• Data for analysis
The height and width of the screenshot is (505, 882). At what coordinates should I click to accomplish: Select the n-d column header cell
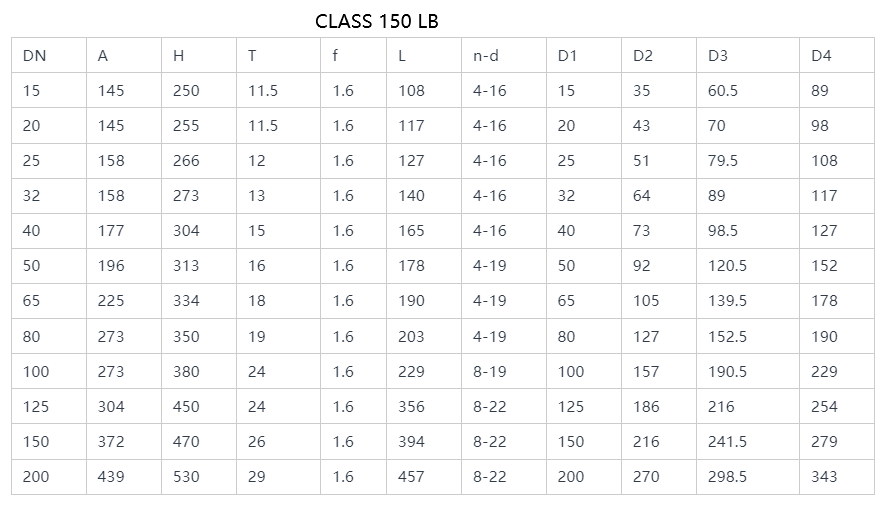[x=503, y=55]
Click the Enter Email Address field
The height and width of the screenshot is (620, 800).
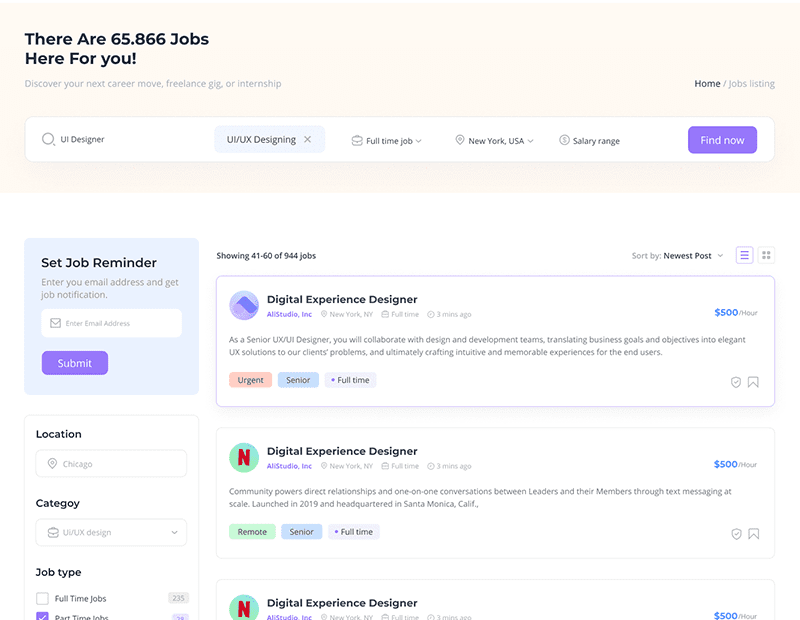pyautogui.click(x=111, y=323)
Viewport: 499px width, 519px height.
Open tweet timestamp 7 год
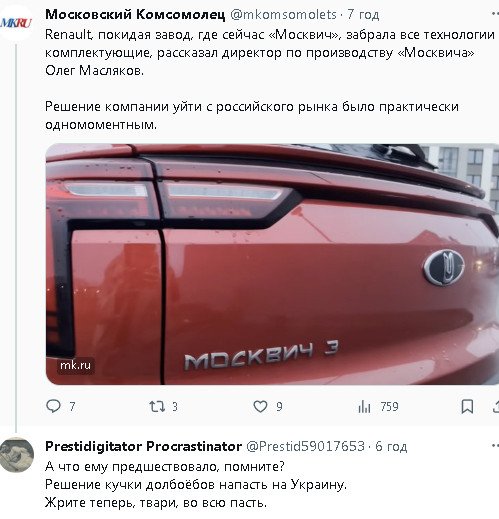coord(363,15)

• How to complete this task
From the first line to the last, restate the entries exactly, without pictures.

• Final answer
The height and width of the screenshot is (505, 882). At what coordinates should I click to accomplish: Select the n-d column header cell
[x=503, y=55]
Click the Enter Email Address field
The height and width of the screenshot is (620, 800).
pyautogui.click(x=111, y=323)
Viewport: 499px width, 519px height.
Open tweet timestamp 7 год
coord(363,15)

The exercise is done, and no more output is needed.